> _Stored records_
Start of Block
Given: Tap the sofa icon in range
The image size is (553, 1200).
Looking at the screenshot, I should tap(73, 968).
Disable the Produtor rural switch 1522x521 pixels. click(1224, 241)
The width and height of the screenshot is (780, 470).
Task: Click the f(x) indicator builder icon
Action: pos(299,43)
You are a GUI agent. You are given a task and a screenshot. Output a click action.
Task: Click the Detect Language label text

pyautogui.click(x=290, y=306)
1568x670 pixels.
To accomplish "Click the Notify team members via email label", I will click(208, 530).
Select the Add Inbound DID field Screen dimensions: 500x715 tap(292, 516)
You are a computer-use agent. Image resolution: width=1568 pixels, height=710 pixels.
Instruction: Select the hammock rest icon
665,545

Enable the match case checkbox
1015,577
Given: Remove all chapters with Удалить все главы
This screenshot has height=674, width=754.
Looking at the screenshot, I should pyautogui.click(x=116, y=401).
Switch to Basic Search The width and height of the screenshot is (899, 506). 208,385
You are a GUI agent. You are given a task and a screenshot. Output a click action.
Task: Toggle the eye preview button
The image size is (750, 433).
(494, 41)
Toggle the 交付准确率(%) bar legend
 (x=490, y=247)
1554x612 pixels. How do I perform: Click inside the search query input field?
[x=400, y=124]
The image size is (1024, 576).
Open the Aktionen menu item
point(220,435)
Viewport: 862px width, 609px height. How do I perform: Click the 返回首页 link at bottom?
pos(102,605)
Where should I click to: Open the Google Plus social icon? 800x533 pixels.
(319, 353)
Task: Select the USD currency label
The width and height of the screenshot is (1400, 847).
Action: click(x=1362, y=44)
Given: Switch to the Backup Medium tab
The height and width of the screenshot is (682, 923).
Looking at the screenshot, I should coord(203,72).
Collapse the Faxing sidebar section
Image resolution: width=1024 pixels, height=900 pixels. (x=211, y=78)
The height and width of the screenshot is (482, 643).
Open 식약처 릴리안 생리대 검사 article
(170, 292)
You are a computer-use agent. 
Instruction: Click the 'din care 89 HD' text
End of Block
> _Assignment_
If a line in the records above holds the string "computer", copy it.

> _Answer area_
You are a computer-use agent. Image resolution: width=1568 pixels, height=710 pixels.
You are a computer-use agent. 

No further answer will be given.